How to Respond Back to Other's Comments on Your Food and Body When Healing Disordered Eating

I'm just gonna dive right in today. Other's comments on your body, what you're eating, how you're eating, when you're eating, how you're moving is a reflection of their beliefs, their perceptions, and their internalized diet culture messages and has nothing to do with you.

We're not often taught how to sit with discomfort from a young age. This can mean that as we grow older, if something triggers us or activates us, if we don't know what we're feeling or how to sit with that activation, then we will react by trying to change our external environment. Inappropriate comments about your food and body are often coming from a person that is in a fight, flight, or freeze response. They're trying to make the external perceived threat go away, which is you. But, you don't deserve to be treated that way regardless of how triggered someone is. And those comments also dysregulate you where you may feel overwhelmed by what's coming up inside of you that you don't know how to respond.

So today, I wanted to offer 3 steps and 3 responses you can explore when you're faced with someone who's made a comment about your food and body.

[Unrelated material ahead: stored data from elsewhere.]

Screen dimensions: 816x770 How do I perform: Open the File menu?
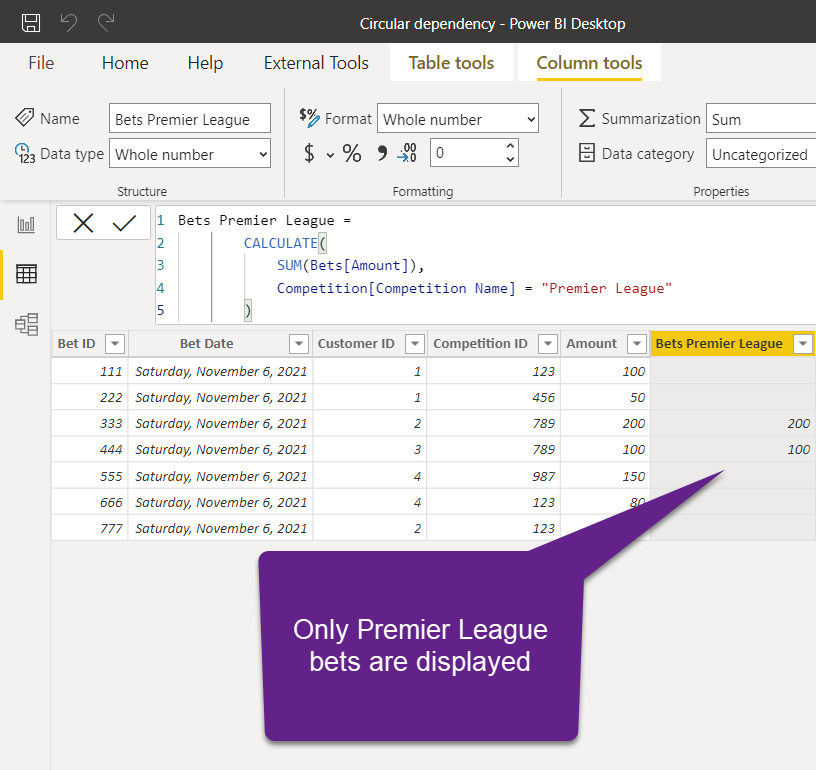41,63
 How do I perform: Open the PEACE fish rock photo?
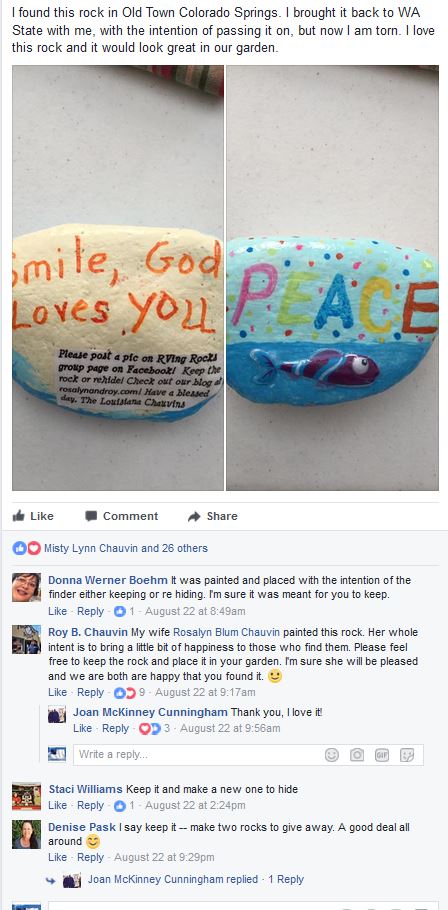pos(333,278)
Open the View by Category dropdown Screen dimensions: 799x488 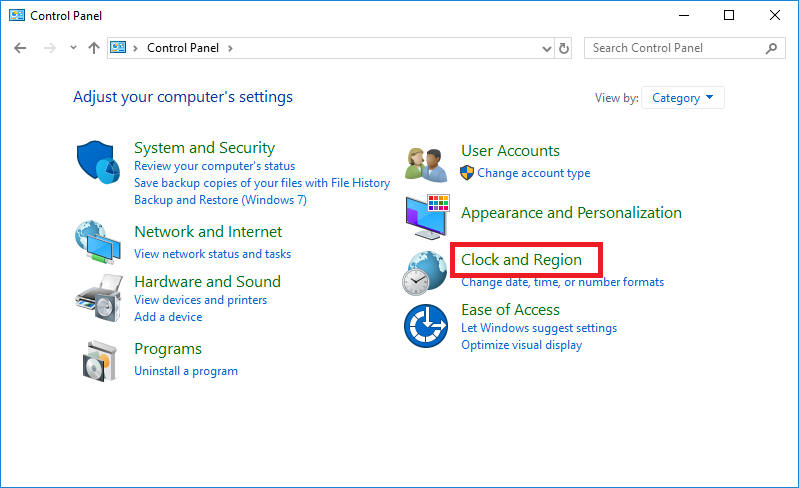pyautogui.click(x=683, y=98)
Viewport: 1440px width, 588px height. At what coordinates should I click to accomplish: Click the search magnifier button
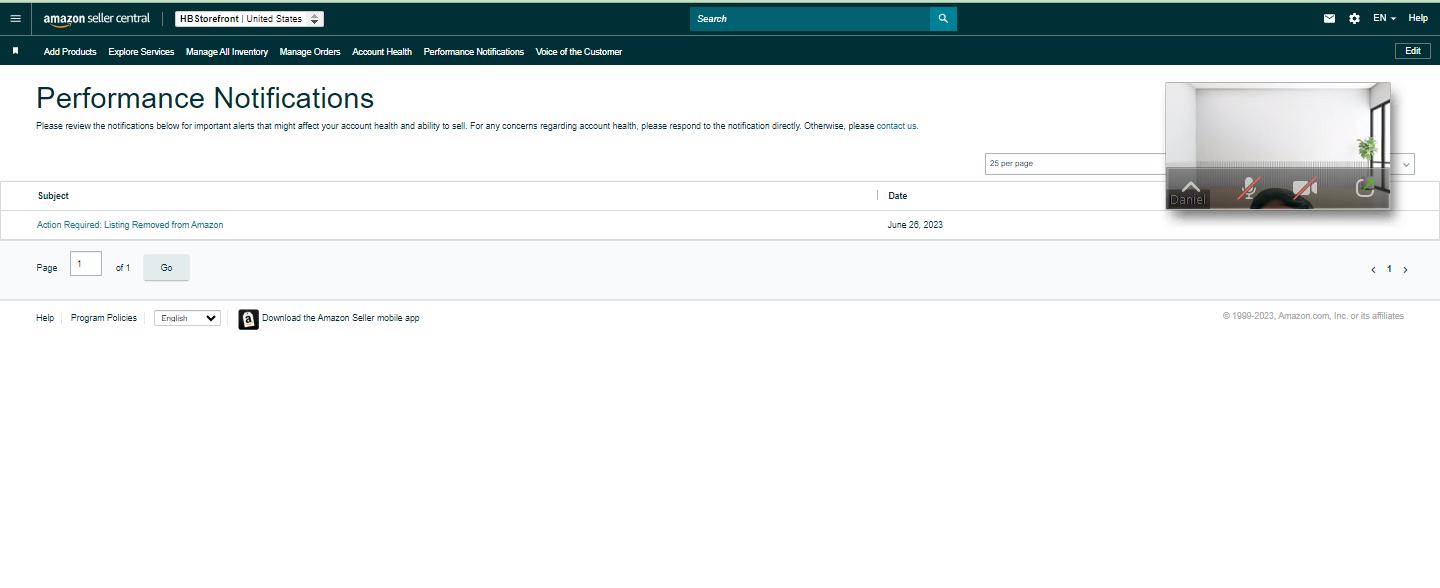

1. Pause and check in with yourself.

The moment you receive this comment, your body is going to move into fight, flight, or freeze. Your body may perceive that it's in danger and you move from the part of your brain that can assess things logically to the part of your brain that is reactive and all about your survival. In this pause, you can describe to yourself how you feel. This can include changes in your temperature (you might notice getting warmer or colder depending upon your nervous system state), your breath (which can become shallow), your sensations (you might notice tightness, tension, clenching), and your emotions (you might name you feel disrespected, angry, ashamed). Naming what is ensures that your experience is validated by yourself and supports you in regulating by owning how you feel.

2. Next, decide how you would like to respond.

This can change depending upon the person you're conversing with. Some individuals you'll want to try to deepen your relationship with them and others you may choose a different response that protects you when you're with a person that you're not close to and is perhaps not open to a conversation. All responses need to include I statements so that you're owning how you feel, which cannot be argued with, although some individuals may try.

Your responses can include:

Share how you feel

Sometimes, others are not aware of how their comments impact another person. They might say something because in their world they think that's helping in some way. Using I statements, you can share how their comment was processed inside of you. For example: "When comments are made on my eating habits, I feel frustrated because I'm really trying to listen to my own body and what it needs. I would appreciate moving forward if comments were not made on what or how I'm eating." You can see in this example there was no finger pointing. It was all centered on the comment so the other person can hear what you have to say without their defenses going up.

This kind of response you can use with anyone you feel comfortable sharing your feelings with. This can be someone close to you or someone you don't know and you're feeling safe to share your feelings in the moment and are practicing setting boundaries and speaking up for yourself.

Ask a question

When someone makes a comment on your food and body, something is coming up for them. Your presence as you are is shining a mirror on the places they haven't wanted to look at and so instead of sitting with that discomfort inside of themselves, they make an inappropriate comment to you. You can ask them, what's coming up for you right now? What is it about my food or body behaviors that is triggering something in you? What beliefs are coming up for you right now in what you perceive as the "right" relationship to have with food or body?

This kind of response is often with someone you're close to that is open to having that mirror be shined back on them or someone you just want to shut the conversation down as they may just walk away not yet ready to look at themselves and what you're asking them to explore.

Change the subject

You get to choose when you want to get into it and when you don't. Sometimes the person making these comments is someone you don't know and have no interest in deepening your relationship with the kind of person who would make such an inappropriate comment on someone's food or body that they don't even know. In this circumstance, someone would say something like, "You should really go workout after that kind of meal" and you would respond back, "Have you seen the new Marvel movie?" or "It really is a gorgeous day today isn't it?" Will this throw them off? Potentially. They may bring the topic up again or say something again and you can just keep blatantly changing the subject to show them, I'm not going to even give that comment the time of day.

This is the kind of response you can use when you feel tired, drained, and you also have no interest in deepening conversation or teaching someone why their comment was so disrespectful. It is not your job to support others in their growth. If it would not leave you feeling regulated, connected, and safe to share how you feel or to challenge someone's behavior you don't have to do that.

3. Last, whatever response you chose to make, check in with yourself again.

A part of healing patterns of disordered eating can be learning to set boundaries and speaking up for yourself so that food and body behaviors are no longer shoving down how you feel. When first starting to do this, your body might perceive your actions as dangerous and threatening. So afterward, you'll want to orient yourself to the room. Look around you and describe your environment. You can go through your senses and observe what you see, smell, taste, touch, and hear. You can look for things in your environment you like to look at. Your body needs to be shown that you're safe and you just did something perhaps uncomfortable but not life threatening.

With time, we might teach more and more individuals to pause and look internally when they want to make a comment about someone else's eating behaviors or appearance. Until that day, I hope this was supportive so that you feel empowered that you can navigate these situations staying connected to yourself and the respect you deserve to be treated with.